PROMPT:
All records that follow are to be output exactly.

==== MATERIAL FOR THIS EXERCISE

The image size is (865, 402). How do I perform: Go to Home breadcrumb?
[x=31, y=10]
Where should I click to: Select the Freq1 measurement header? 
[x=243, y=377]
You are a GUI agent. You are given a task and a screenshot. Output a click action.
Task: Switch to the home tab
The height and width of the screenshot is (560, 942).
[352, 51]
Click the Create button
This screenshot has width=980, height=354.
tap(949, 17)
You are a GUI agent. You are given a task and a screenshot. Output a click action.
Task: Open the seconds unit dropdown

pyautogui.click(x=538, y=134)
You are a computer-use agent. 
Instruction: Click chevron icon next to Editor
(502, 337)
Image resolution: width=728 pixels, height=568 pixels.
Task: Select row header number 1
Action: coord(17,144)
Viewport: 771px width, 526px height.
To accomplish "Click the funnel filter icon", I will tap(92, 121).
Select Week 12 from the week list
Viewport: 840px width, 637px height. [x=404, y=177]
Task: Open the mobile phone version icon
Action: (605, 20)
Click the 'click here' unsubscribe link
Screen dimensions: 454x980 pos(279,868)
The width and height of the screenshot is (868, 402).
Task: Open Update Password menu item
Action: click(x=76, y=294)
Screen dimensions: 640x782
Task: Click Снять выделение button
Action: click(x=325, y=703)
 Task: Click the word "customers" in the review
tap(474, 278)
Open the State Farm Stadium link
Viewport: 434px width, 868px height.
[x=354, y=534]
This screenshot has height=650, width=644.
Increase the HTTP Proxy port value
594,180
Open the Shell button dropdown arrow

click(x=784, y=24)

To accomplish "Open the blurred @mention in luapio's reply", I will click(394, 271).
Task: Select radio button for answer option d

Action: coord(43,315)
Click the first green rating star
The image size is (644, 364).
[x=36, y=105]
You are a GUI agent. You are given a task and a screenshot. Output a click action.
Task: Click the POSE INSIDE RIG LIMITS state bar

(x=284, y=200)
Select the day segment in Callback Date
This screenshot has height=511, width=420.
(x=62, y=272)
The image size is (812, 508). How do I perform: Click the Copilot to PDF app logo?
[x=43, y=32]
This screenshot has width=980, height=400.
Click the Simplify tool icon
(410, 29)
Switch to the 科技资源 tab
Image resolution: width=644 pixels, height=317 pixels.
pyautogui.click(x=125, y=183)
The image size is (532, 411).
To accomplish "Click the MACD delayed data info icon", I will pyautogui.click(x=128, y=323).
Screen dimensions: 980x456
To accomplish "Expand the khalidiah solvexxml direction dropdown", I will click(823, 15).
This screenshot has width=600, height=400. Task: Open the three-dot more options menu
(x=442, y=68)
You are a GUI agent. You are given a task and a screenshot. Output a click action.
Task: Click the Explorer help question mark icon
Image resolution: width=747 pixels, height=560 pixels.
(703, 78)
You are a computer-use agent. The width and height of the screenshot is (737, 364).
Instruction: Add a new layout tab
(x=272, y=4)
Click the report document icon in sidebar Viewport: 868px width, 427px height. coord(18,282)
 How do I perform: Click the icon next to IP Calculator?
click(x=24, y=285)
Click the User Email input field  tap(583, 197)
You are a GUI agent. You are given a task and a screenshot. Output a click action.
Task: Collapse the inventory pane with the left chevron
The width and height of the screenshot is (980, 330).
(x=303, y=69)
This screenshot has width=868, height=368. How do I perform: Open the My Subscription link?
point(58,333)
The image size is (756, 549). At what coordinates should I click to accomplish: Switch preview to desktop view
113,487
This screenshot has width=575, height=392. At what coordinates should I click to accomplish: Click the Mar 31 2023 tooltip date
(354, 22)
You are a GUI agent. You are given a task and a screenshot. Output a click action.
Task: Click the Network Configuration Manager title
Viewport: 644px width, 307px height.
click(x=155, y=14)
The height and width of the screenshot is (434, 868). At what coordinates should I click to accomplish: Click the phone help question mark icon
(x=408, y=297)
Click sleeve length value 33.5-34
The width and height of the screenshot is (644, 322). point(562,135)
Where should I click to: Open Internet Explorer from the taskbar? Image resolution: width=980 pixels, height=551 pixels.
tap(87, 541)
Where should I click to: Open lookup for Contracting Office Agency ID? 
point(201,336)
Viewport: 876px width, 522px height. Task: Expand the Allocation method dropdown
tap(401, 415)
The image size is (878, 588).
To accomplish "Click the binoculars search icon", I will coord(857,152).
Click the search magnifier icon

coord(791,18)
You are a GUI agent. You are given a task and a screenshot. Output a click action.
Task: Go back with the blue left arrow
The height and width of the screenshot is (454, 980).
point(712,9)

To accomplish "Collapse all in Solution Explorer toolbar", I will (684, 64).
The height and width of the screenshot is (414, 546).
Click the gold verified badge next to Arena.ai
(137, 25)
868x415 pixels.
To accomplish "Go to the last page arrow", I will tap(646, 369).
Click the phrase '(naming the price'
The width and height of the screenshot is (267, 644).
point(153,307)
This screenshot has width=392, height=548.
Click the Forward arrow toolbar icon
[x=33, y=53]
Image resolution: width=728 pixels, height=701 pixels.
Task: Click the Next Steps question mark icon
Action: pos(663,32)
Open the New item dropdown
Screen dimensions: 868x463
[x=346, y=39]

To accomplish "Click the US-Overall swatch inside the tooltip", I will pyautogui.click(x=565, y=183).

========

WRITTEN REPLY:
The image size is (865, 402). How do I perform: Go to Home breadcrumb?
[x=31, y=10]
Where should I click to: Select the Freq1 measurement header? 
[x=243, y=377]
You are a GUI agent. You are given a task and a screenshot. Output a click action.
Task: Switch to the home tab
The height and width of the screenshot is (560, 942).
[352, 51]
Click the Create button
This screenshot has width=980, height=354.
tap(949, 17)
You are a GUI agent. You are given a task and a screenshot. Output a click action.
Task: Open the seconds unit dropdown

pyautogui.click(x=538, y=134)
You are a computer-use agent. 
Instruction: Click chevron icon next to Editor
(502, 337)
Image resolution: width=728 pixels, height=568 pixels.
Task: Select row header number 1
Action: coord(17,144)
Viewport: 771px width, 526px height.
To accomplish "Click the funnel filter icon", I will tap(92, 121).
Select Week 12 from the week list
Viewport: 840px width, 637px height. [x=404, y=177]
Task: Open the mobile phone version icon
Action: (605, 20)
Click the 'click here' unsubscribe link
Screen dimensions: 454x980 pos(279,868)
The width and height of the screenshot is (868, 402).
Task: Open Update Password menu item
Action: click(x=76, y=294)
Screen dimensions: 640x782
Task: Click Снять выделение button
Action: click(x=325, y=703)
 Task: Click the word "customers" in the review
tap(474, 278)
Open the State Farm Stadium link
Viewport: 434px width, 868px height.
[x=354, y=534]
This screenshot has height=650, width=644.
Increase the HTTP Proxy port value
594,180
Open the Shell button dropdown arrow

click(x=784, y=24)

To accomplish "Open the blurred @mention in luapio's reply", I will click(394, 271).
Task: Select radio button for answer option d

Action: coord(43,315)
Click the first green rating star
The image size is (644, 364).
[x=36, y=105]
You are a GUI agent. You are given a task and a screenshot. Output a click action.
Task: Click the POSE INSIDE RIG LIMITS state bar

(x=284, y=200)
Select the day segment in Callback Date
This screenshot has height=511, width=420.
(x=62, y=272)
The image size is (812, 508). How do I perform: Click the Copilot to PDF app logo?
[x=43, y=32]
This screenshot has width=980, height=400.
Click the Simplify tool icon
(410, 29)
Switch to the 科技资源 tab
Image resolution: width=644 pixels, height=317 pixels.
pyautogui.click(x=125, y=183)
The image size is (532, 411).
To accomplish "Click the MACD delayed data info icon", I will pyautogui.click(x=128, y=323).
Screen dimensions: 980x456
To accomplish "Expand the khalidiah solvexxml direction dropdown", I will click(823, 15).
This screenshot has width=600, height=400. Task: Open the three-dot more options menu
(x=442, y=68)
You are a GUI agent. You are given a task and a screenshot. Output a click action.
Task: Click the Explorer help question mark icon
Image resolution: width=747 pixels, height=560 pixels.
(703, 78)
You are a computer-use agent. The width and height of the screenshot is (737, 364).
Instruction: Add a new layout tab
(x=272, y=4)
Click the report document icon in sidebar Viewport: 868px width, 427px height. coord(18,282)
 How do I perform: Click the icon next to IP Calculator?
click(x=24, y=285)
Click the User Email input field  tap(583, 197)
You are a GUI agent. You are given a task and a screenshot. Output a click action.
Task: Collapse the inventory pane with the left chevron
The width and height of the screenshot is (980, 330).
(x=303, y=69)
This screenshot has width=868, height=368. How do I perform: Open the My Subscription link?
point(58,333)
The image size is (756, 549). At what coordinates should I click to accomplish: Switch preview to desktop view
113,487
This screenshot has width=575, height=392. At what coordinates should I click to accomplish: Click the Mar 31 2023 tooltip date
(354, 22)
You are a GUI agent. You are given a task and a screenshot. Output a click action.
Task: Click the Network Configuration Manager title
Viewport: 644px width, 307px height.
click(x=155, y=14)
The height and width of the screenshot is (434, 868). At what coordinates should I click to accomplish: Click the phone help question mark icon
(x=408, y=297)
Click sleeve length value 33.5-34
The width and height of the screenshot is (644, 322). point(562,135)
Where should I click to: Open Internet Explorer from the taskbar? Image resolution: width=980 pixels, height=551 pixels.
tap(87, 541)
Where should I click to: Open lookup for Contracting Office Agency ID? 
point(201,336)
Viewport: 876px width, 522px height. Task: Expand the Allocation method dropdown
tap(401, 415)
The image size is (878, 588).
To accomplish "Click the binoculars search icon", I will coord(857,152).
Click the search magnifier icon

coord(791,18)
You are a GUI agent. You are given a task and a screenshot. Output a click action.
Task: Go back with the blue left arrow
The height and width of the screenshot is (454, 980).
point(712,9)

To accomplish "Collapse all in Solution Explorer toolbar", I will (684, 64).
The height and width of the screenshot is (414, 546).
Click the gold verified badge next to Arena.ai
(137, 25)
868x415 pixels.
To accomplish "Go to the last page arrow", I will tap(646, 369).
Click the phrase '(naming the price'
The width and height of the screenshot is (267, 644).
point(153,307)
This screenshot has width=392, height=548.
Click the Forward arrow toolbar icon
[x=33, y=53]
Image resolution: width=728 pixels, height=701 pixels.
Task: Click the Next Steps question mark icon
Action: pos(663,32)
Open the New item dropdown
Screen dimensions: 868x463
[x=346, y=39]

To accomplish "Click the US-Overall swatch inside the tooltip", I will pyautogui.click(x=565, y=183).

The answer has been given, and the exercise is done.